But the spectacle can leave the visually impaired or blind feeling left out.
"I'm there and I know that something gorgeous is occurring in the sky because you can feel that," said Colin van Uchelen, whose eyesight started deteriorating due to condition called retinitis pigmentosa.
"You can hear it on the beach. All of a sudden everyone in the crowd becomes silent, and it's at those moments that I just yearn for my eyesight or yearn to somehow reconnect or be part of that moment in terms of the beauty of the fireworks."
Now a Vancouver non-profit has created a way for the blind or visually impaired to enjoy the fireworks spectacle by drawing on participants' backs.
The technique, known as fingerworks, was created by VocalEye, a non-profit that normally offers verbal descriptions of live theatre performances and public events.
During last year's fireworks event, members of VocalEye tried to verbally describe the spectacle for people who are visually impaired but found it was a real challenge.
"It just ended up being kind of like a stream of jargon and colour, ya know, red peony, red peony, gold chrysanthemum and gold chrysanthemum.
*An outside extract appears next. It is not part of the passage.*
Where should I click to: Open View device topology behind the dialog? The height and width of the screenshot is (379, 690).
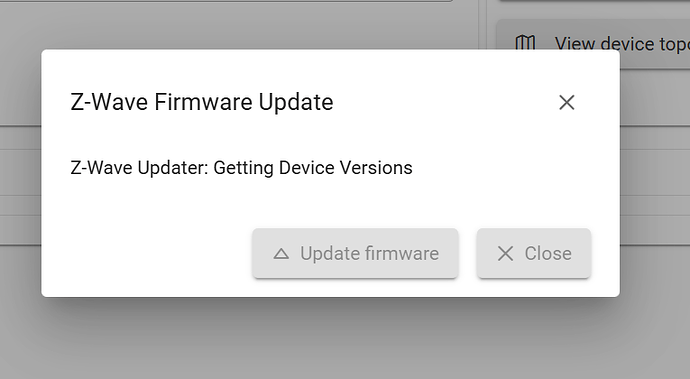(593, 44)
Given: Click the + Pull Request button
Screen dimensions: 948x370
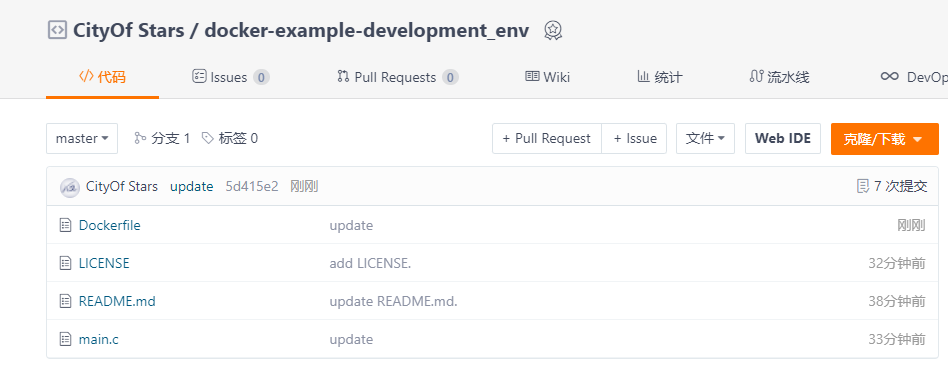Looking at the screenshot, I should point(547,138).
It just didn't do it justice," said Steph Kirkland, executive director of VocalEye, on CBC`s The Early Edition.
Then at one point during the display last year there was a trailing ember from a big barrage of fireworks and one lone ember in particular beautifully glowed its way down to the water.
Kirkland says she was describing it verbally to van Uchelen when he suggested she trace it onto his arm at the rate it was falling to the water.
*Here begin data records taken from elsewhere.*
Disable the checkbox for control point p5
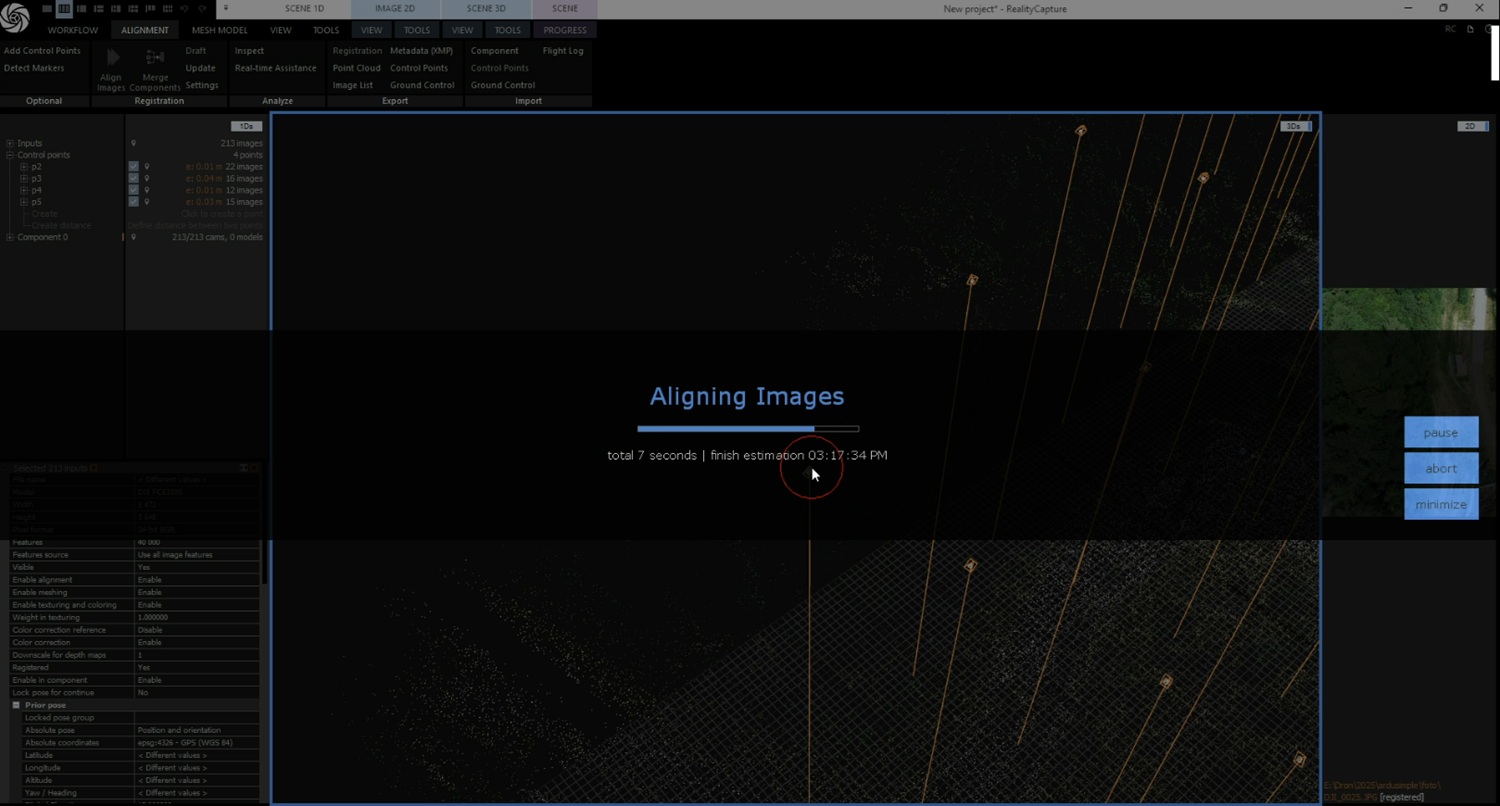This screenshot has width=1500, height=806. click(133, 202)
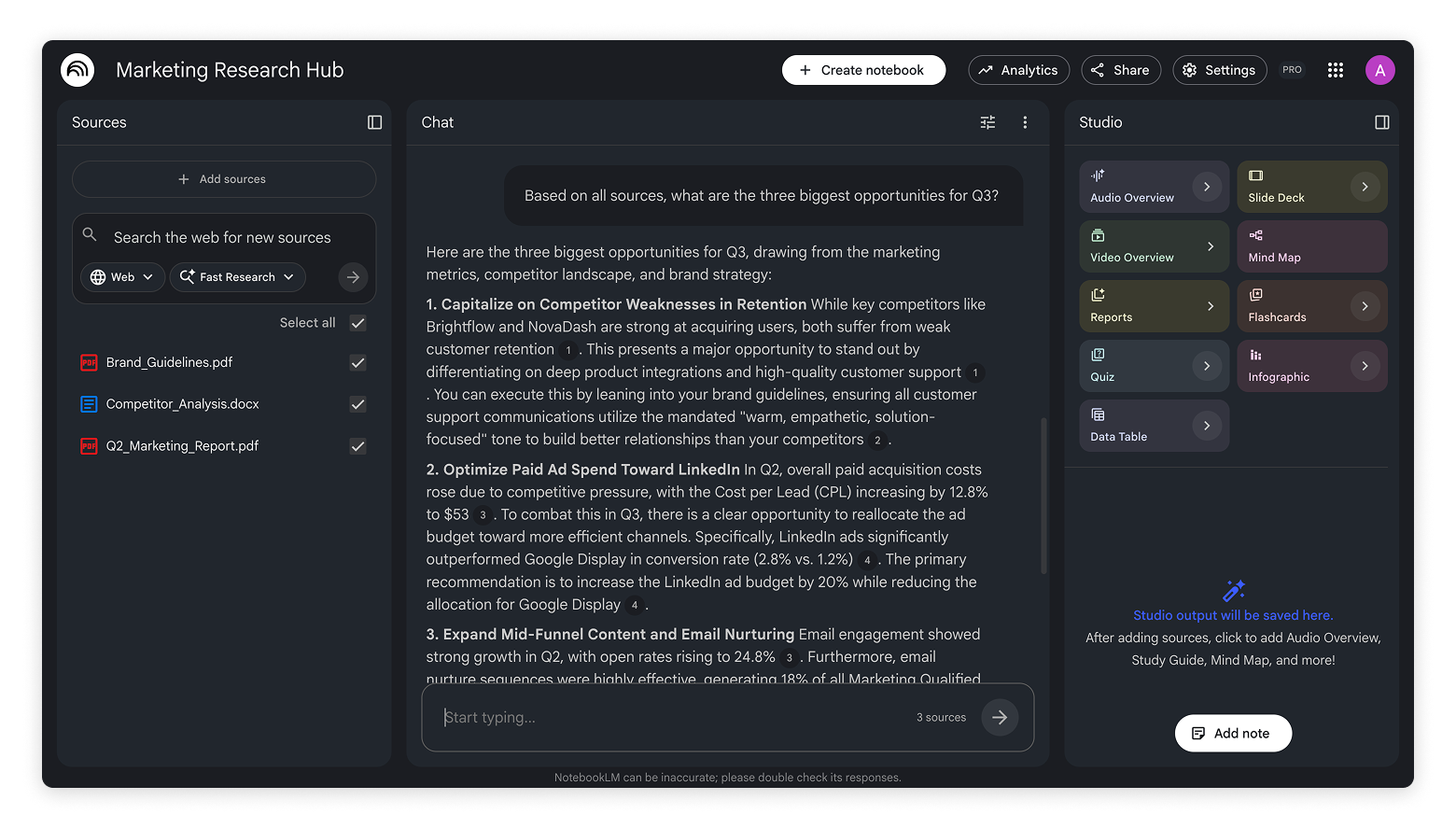Open chat more options menu
Screen dimensions: 1456x828
1025,122
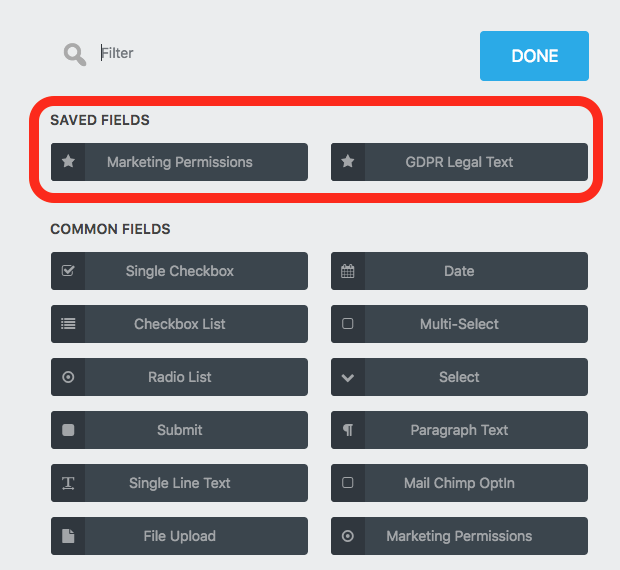Add the Submit field
Screen dimensions: 620x570
(180, 430)
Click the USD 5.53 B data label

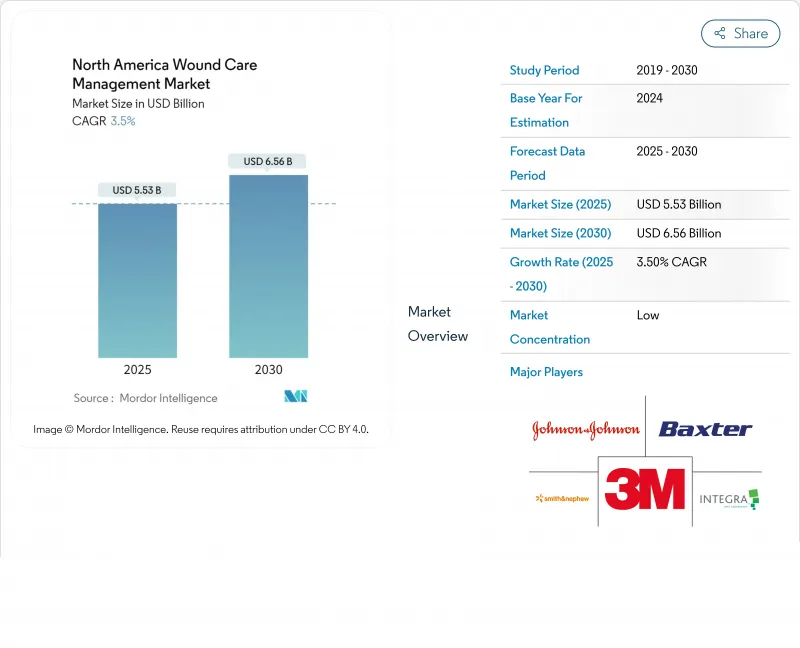pyautogui.click(x=137, y=190)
That was the doorway into the tactile technique, she says.
Body as canvas
Fingerworks uses a person's back as a kind of canvas to translate the motion of fireworks through touch.
"The idea is to stimulate, with these tactile cues, the receiver's imagination so they can picture in their own minds the fireworks themselves," said Kirkland.
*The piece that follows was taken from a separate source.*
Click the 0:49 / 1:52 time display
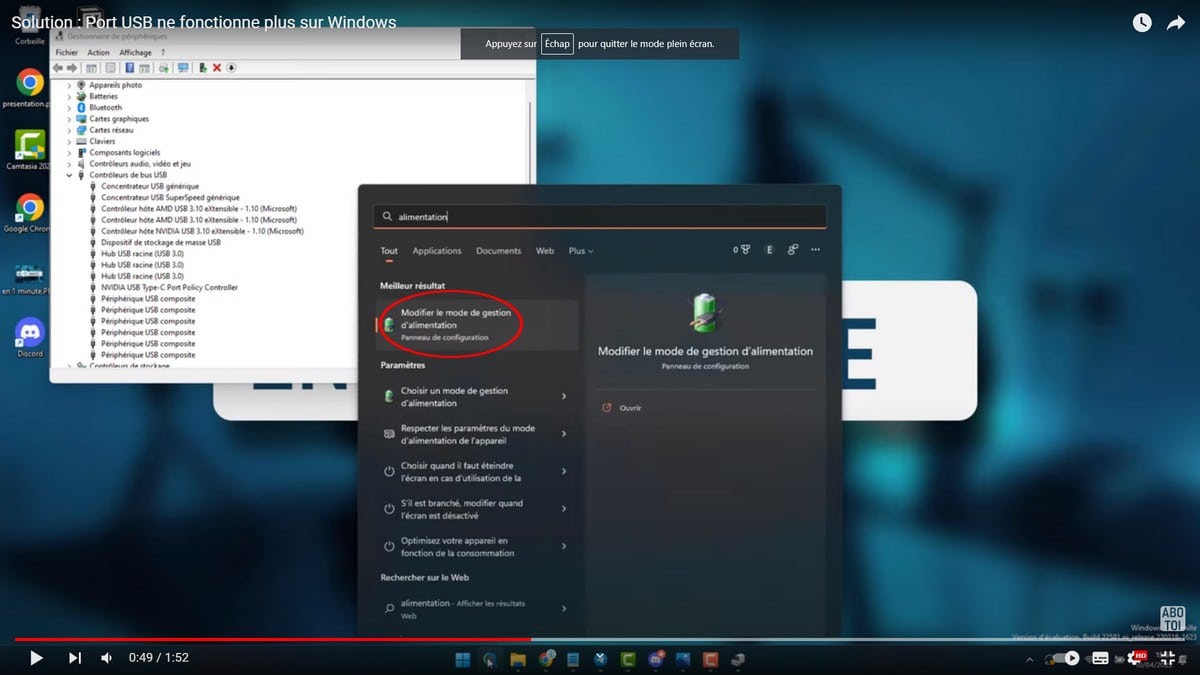This screenshot has height=675, width=1200. (x=159, y=658)
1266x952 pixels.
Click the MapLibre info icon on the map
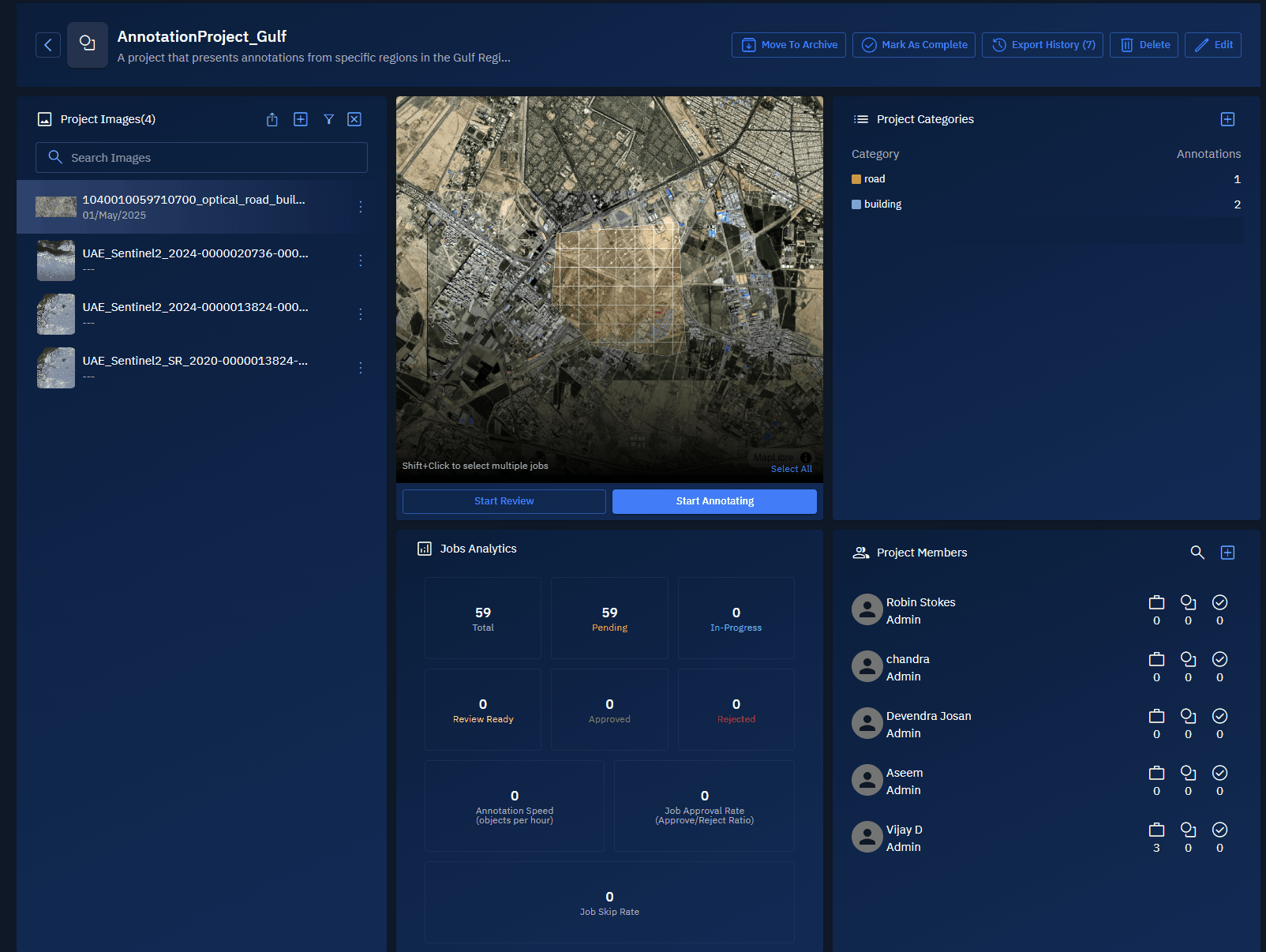pyautogui.click(x=806, y=458)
The technique allows for the translation of the spacial location and intensity of the fireworks.
The barge is drawn near the lower back, most of the fireworks are drawn near the mid shoulders and really high ones on the back of the head.
For strobe, Kirkland says she flicks her fingers against someone's back or for the peony effects has all her fingers come together in the centre of the back and then explodes them out into a circle.
For van Uchelen the technique has made a big difference in his enjoyment of the fireworks festival.
"For the first time in years I didn't feel like I was missing out. I felt that I was being included in some way in what other people were seeing through their eyes," said van Uchelen.